Class TwoChannelMissingValuesImpl

java.lang.Object
ubic.gemma.core.analysis.preprocess.TwoChannelMissingValuesImpl
All Implemented Interfaces:
TwoChannelMissingValues

@Component public class TwoChannelMissingValuesImpl extends Object implements TwoChannelMissingValues
Computes a missing value matrix for ratiometric data sets.
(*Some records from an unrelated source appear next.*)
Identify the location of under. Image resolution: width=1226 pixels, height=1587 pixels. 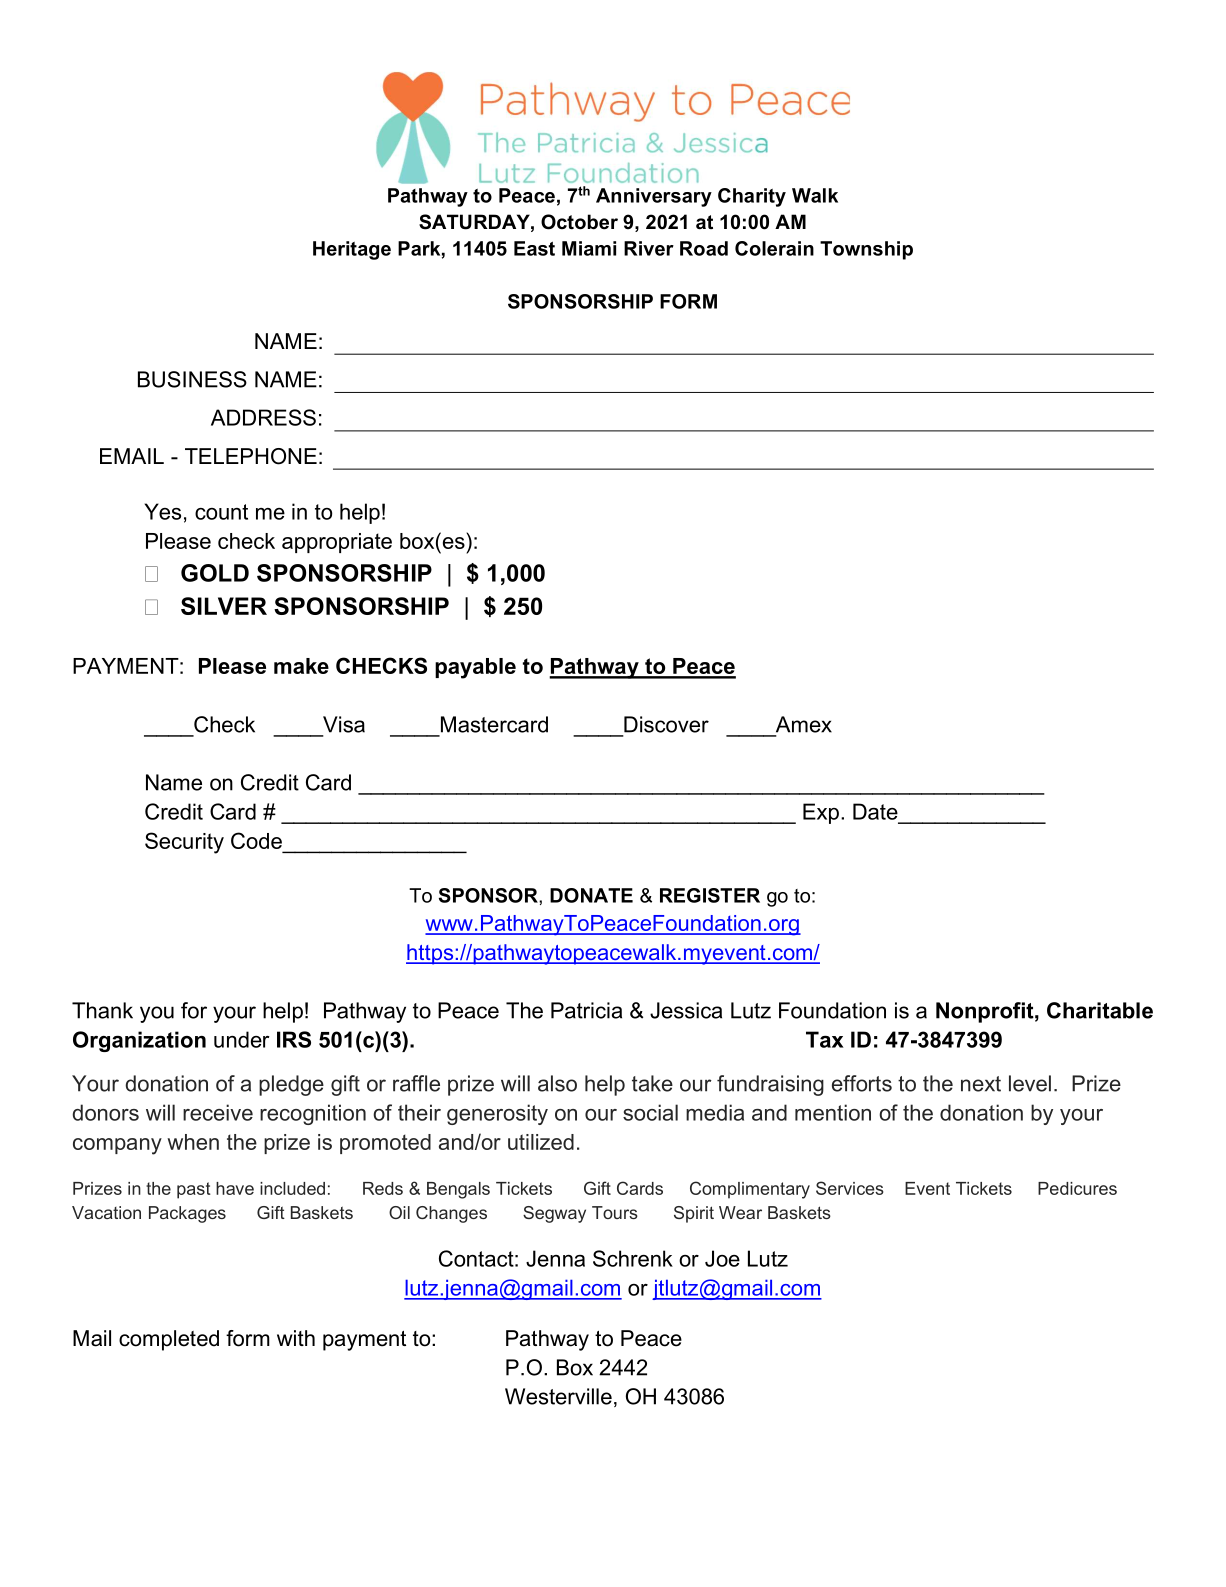
(242, 1039).
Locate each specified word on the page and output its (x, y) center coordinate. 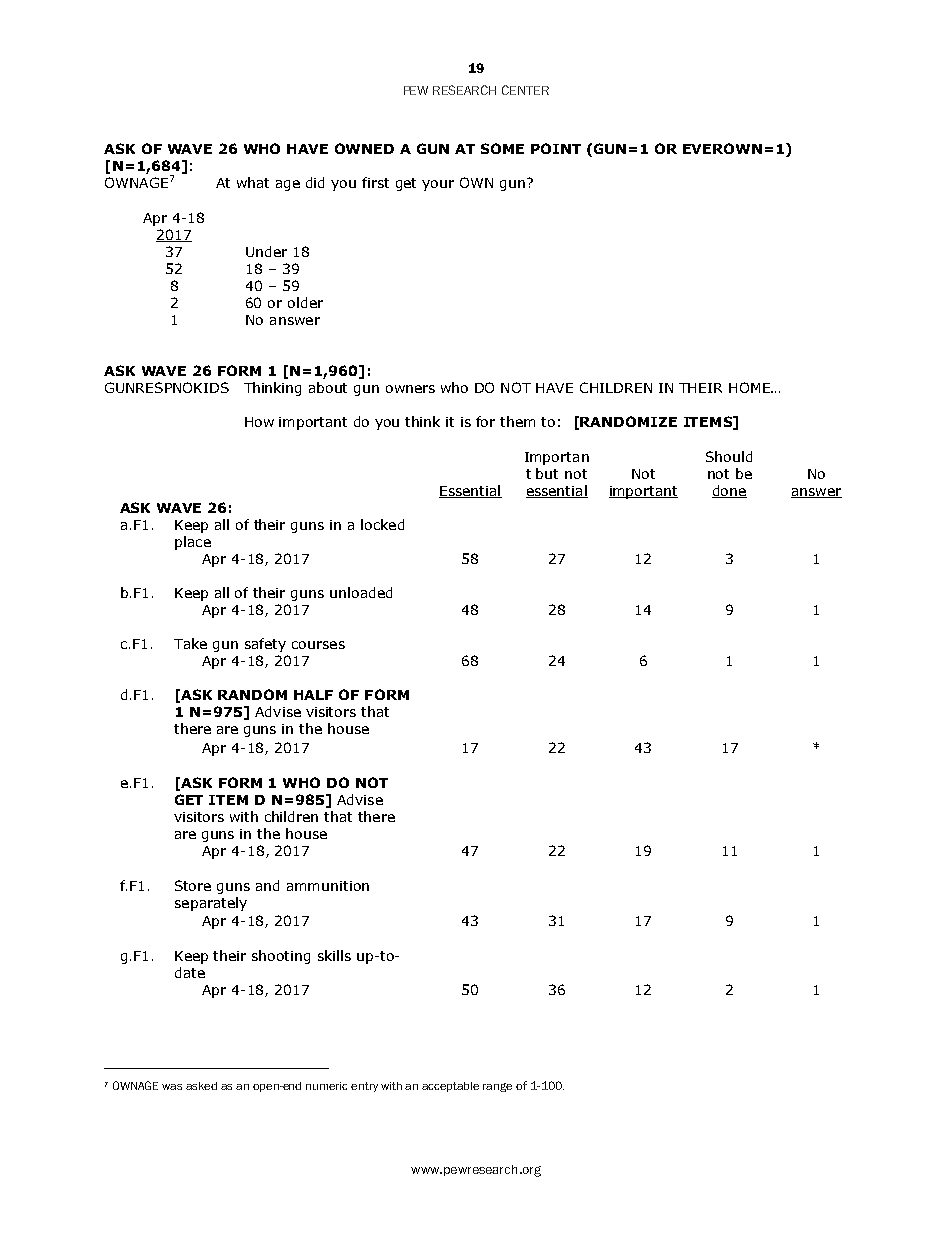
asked (201, 1086)
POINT (556, 148)
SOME (502, 148)
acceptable (450, 1087)
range (497, 1087)
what (253, 182)
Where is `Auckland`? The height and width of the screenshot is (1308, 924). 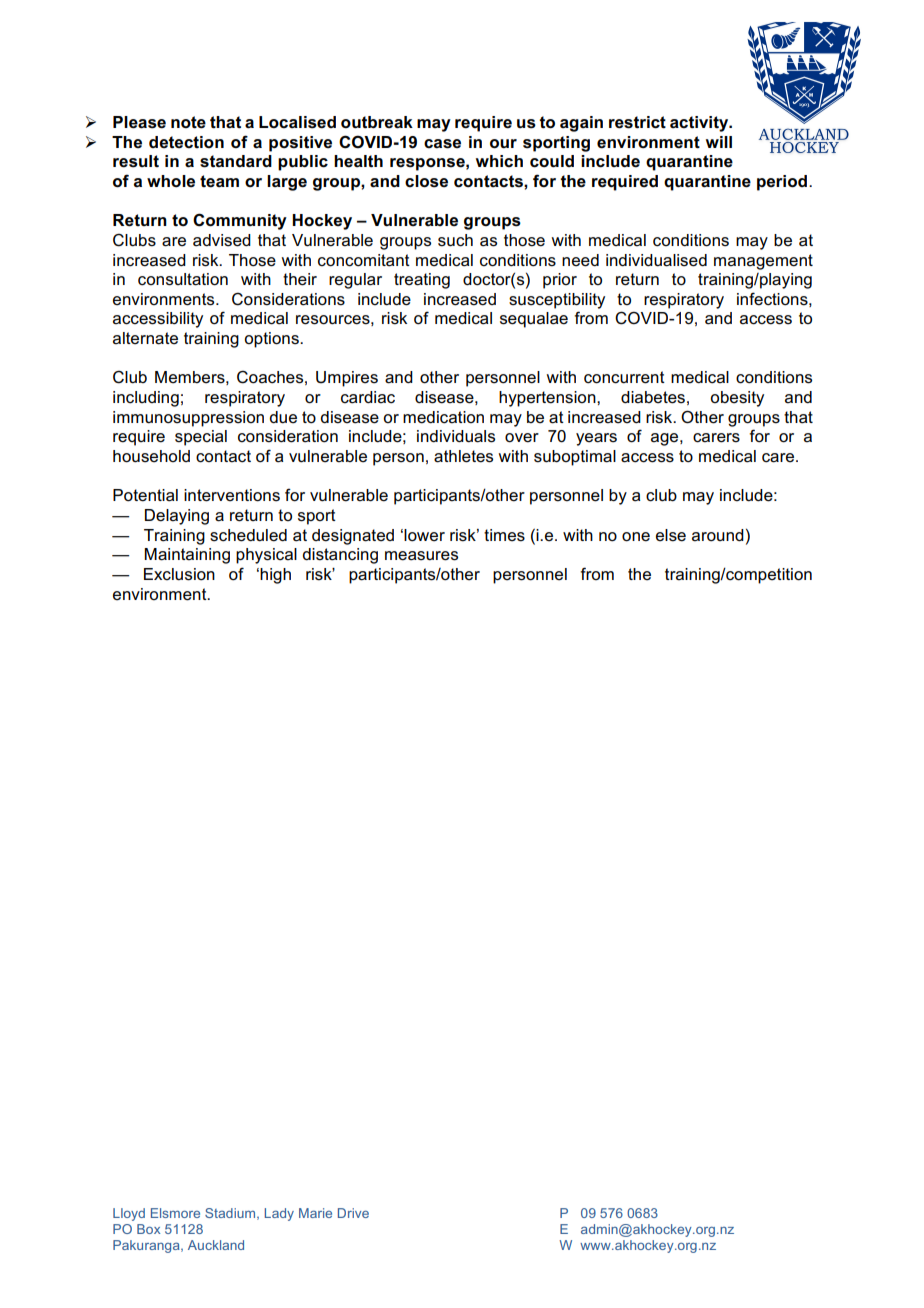
Auckland is located at coordinates (216, 1245).
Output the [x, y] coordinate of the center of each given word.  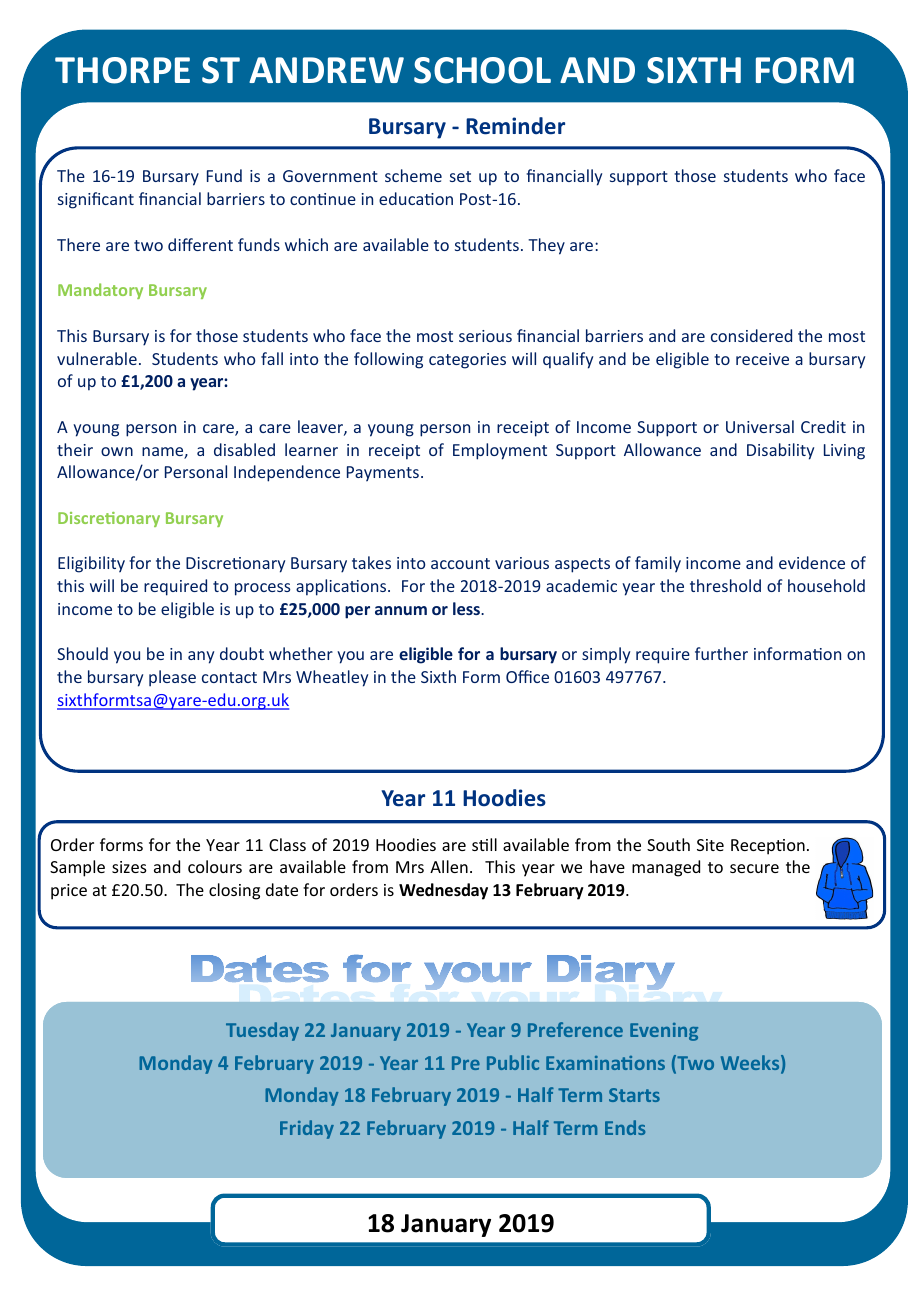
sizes [129, 867]
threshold [725, 585]
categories [467, 361]
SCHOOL [482, 70]
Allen [449, 866]
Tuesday [262, 1031]
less [467, 608]
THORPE [122, 70]
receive [762, 359]
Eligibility [91, 564]
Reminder [515, 126]
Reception [768, 847]
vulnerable [97, 358]
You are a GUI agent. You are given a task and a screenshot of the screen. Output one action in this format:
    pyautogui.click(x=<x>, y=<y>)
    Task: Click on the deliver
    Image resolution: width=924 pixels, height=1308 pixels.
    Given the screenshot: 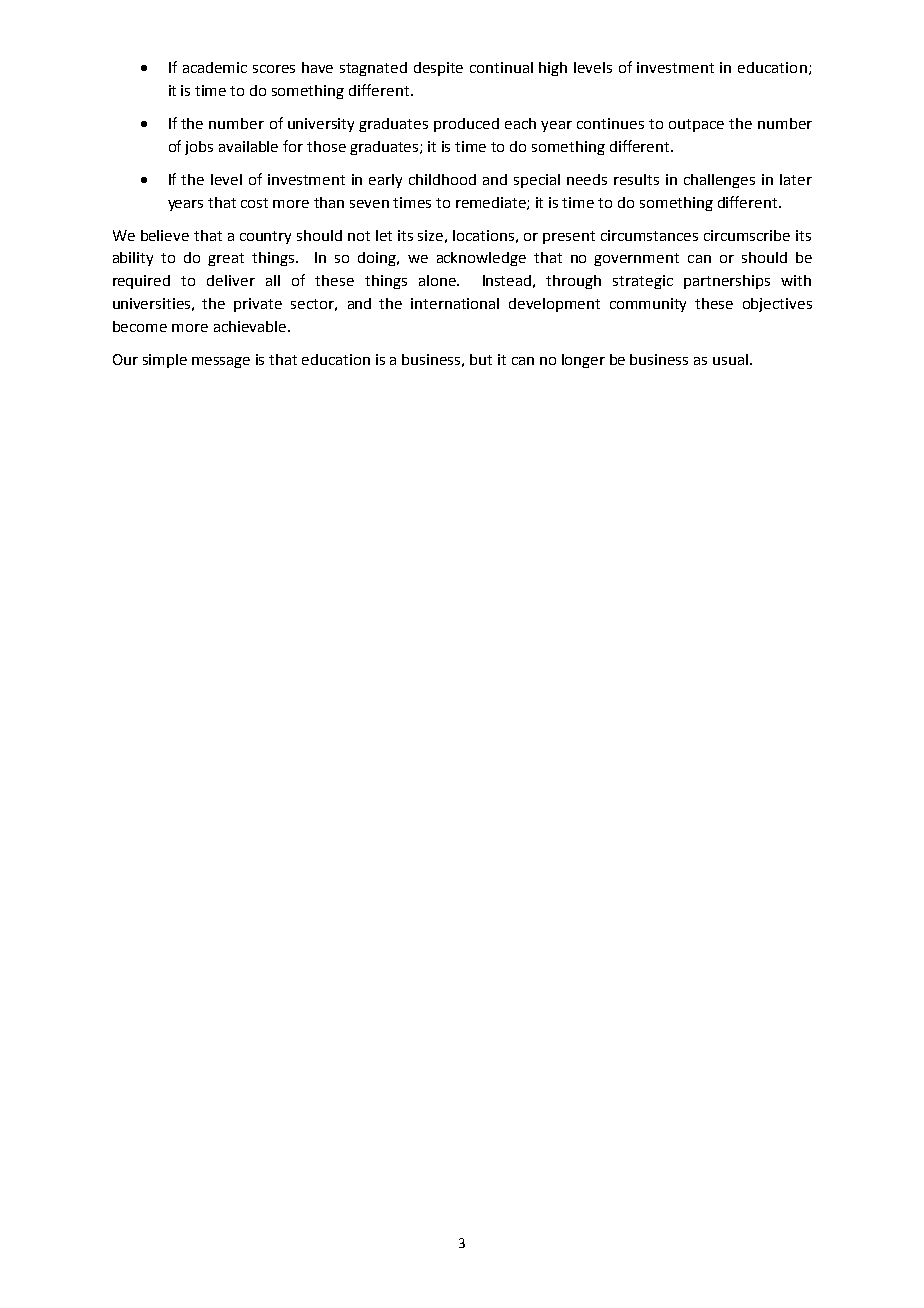 What is the action you would take?
    pyautogui.click(x=231, y=280)
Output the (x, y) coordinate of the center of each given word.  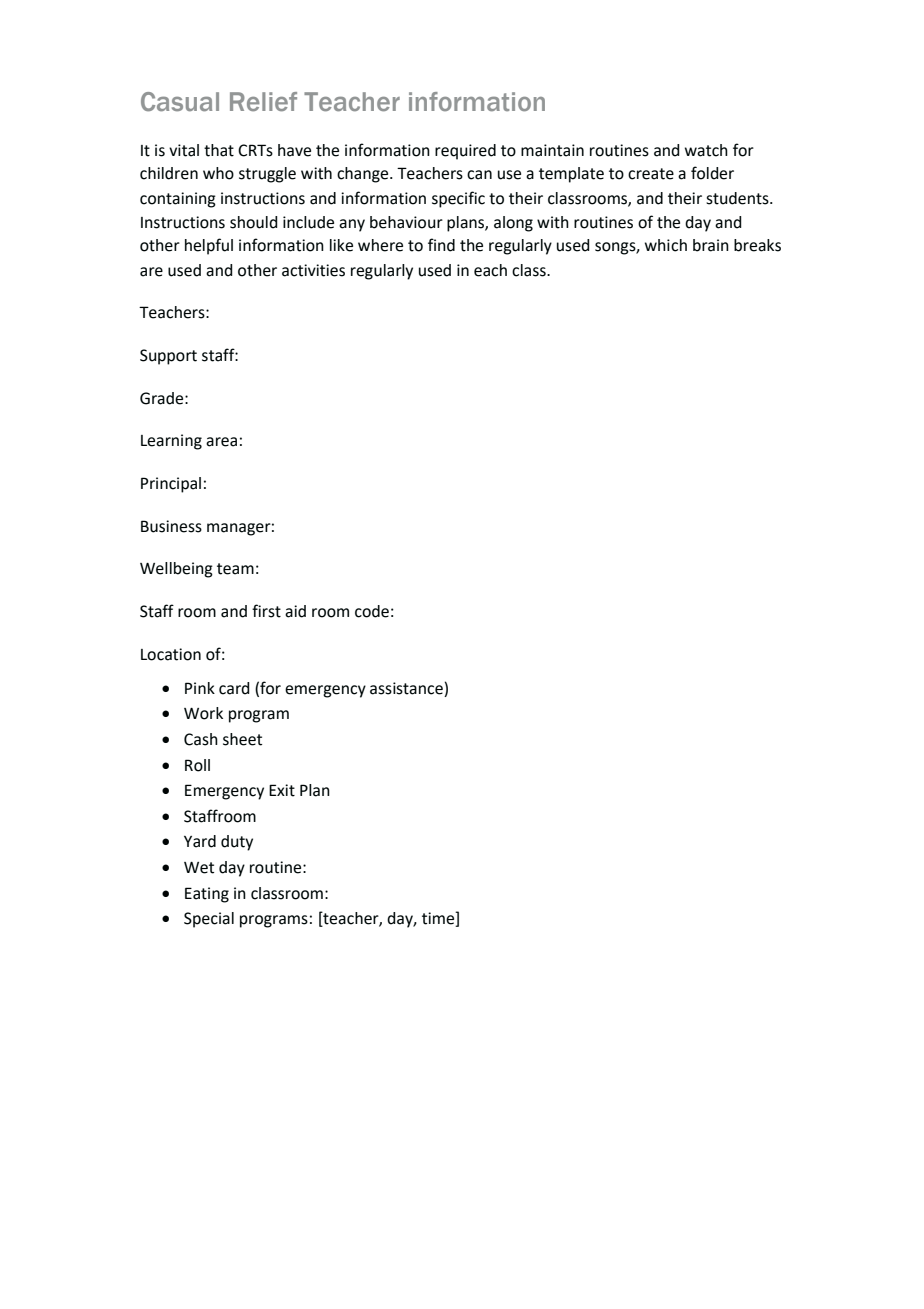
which (666, 245)
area (221, 442)
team (235, 569)
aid (295, 611)
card (234, 688)
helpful (209, 246)
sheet (242, 739)
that (219, 150)
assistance (406, 688)
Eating (207, 895)
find (441, 245)
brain (711, 245)
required (465, 152)
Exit (282, 790)
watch (706, 150)
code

Supported formats and special cases:

  • Genepix: CH1B_MEDIAN etc; (various versions)
  • Incyte GEMTools: RAW_DATA etc (no background values)
  • Quantarray: CH1_BKD etc
  • F635.Median / F532.Median (genepix as rendered in some data sets)
  • CH1_SMTM (found in GPL230)
  • Caltech (GPL260)
  • Agilent (Ch2BkgMedian etc or CH2_SIG_MEAN etc)
  • GSE3251 (ch1.Background etc)
  • GPL560 (*_CY3 vs *CY5)
  • GSE1501 (NormCH2)

The missing values are computed with the following considerations with respect to available data

  1. If the preferred quantitation type data is a missing value, then the data are considered missing (for consistency).
  2. We then do additional checks if there is 'signal' data available.
  3. If there are background values, they are used to compute signal-to-noise ratios
  4. If the signal values already contain missing data, these are still considered missing.
  5. If there are no background values, we try to compute a threshold based on a quantile of the signal
  6. Otherwise, values will be considered 'present' unless the signal values are zero or missing.
Author:
pavlidis
  • Constructor Details

    • TwoChannelMissingValuesImpl

      public TwoChannelMissingValuesImpl()
  • Method Details

    • computeMissingValues

      @Transactional public Collection<RawExpressionDataVector> computeMissingValues(ExpressionExperiment ee)
      Specified by:
      computeMissingValues in interface TwoChannelMissingValues
      Parameters:
      ee - The expression experiment to analyze. The quantitation types to use are selected automatically. If you want more control use other computeMissingValues methods.
      Returns:
      collection of raw expression data vectors
    • computeMissingValues

      @Transactional public Collection<RawExpressionDataVector> computeMissingValues(ExpressionExperiment ee, double signalToNoiseThreshold, @Nullable Collection<Double> extraMissingValueIndicators)
      Specified by:
      computeMissingValues in interface TwoChannelMissingValues
      Parameters:
      ee - The expression experiment to analyze. The quantitation types to use are selected automatically.
      signalToNoiseThreshold - A value such as 1.5 or 2.0; only spots for which at least ONE of the channel signal is more than signalToNoiseThreshold*background (and the preferred data are not missing) will be considered present.
      extraMissingValueIndicators - Values that should be considered missing. For example, some data sets use '0'. This can be null or empty and it will be ignored.
      Returns:
      DesignElementDataVectors corresponding to a new PRESENTCALL quantitation type for the experiment.